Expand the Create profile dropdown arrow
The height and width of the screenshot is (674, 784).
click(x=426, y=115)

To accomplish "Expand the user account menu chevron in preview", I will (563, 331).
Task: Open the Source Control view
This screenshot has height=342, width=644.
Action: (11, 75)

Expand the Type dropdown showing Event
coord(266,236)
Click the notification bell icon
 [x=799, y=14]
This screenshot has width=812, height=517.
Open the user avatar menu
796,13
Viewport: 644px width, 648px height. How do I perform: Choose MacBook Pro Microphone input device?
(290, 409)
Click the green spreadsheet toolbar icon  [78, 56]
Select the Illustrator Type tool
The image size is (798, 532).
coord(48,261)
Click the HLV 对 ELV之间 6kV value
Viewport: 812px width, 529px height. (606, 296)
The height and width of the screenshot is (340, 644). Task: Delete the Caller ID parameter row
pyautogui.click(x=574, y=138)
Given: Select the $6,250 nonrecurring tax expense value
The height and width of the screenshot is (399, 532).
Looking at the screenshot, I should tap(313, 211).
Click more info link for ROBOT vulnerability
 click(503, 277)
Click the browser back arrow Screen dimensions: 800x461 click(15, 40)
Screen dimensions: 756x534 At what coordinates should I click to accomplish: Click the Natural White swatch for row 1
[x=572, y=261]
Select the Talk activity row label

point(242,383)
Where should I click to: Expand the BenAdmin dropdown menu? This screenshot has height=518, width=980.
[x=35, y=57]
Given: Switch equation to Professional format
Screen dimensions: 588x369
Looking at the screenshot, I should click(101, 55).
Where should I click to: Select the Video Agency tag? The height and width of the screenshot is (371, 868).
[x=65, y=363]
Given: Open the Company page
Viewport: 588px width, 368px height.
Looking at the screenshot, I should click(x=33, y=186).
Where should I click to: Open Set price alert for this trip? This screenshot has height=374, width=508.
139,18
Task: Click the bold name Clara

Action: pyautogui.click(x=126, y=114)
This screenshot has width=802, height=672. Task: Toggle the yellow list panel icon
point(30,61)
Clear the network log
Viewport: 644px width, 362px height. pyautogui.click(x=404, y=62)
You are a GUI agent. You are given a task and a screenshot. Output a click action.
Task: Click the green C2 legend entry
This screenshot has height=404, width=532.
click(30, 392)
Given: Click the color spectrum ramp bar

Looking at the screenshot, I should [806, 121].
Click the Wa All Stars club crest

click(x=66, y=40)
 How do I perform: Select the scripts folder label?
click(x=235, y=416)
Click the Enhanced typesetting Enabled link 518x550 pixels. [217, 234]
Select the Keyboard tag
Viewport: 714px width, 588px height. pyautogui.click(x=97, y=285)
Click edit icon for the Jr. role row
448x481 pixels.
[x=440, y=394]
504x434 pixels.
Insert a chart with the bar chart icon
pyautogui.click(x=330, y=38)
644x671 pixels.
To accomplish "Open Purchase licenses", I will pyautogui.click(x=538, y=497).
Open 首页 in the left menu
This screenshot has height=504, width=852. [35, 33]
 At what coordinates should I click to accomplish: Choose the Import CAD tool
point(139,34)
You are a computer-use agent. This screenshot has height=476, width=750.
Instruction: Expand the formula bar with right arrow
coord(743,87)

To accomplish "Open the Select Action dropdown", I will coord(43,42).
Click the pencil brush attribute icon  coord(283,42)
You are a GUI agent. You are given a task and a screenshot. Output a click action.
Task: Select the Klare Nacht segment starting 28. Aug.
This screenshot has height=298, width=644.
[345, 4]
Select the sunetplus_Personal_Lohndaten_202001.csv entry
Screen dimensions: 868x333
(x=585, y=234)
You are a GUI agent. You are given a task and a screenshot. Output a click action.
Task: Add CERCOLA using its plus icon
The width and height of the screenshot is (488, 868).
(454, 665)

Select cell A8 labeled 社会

☆ ☆ ☆ ☆ ☆

*To do*.
Copy task for the entries above: every line with the string "green".

*Response for this exercise*.
Click the green spreadsheet toolbar icon  [78, 56]
Task: Click the green C2 legend entry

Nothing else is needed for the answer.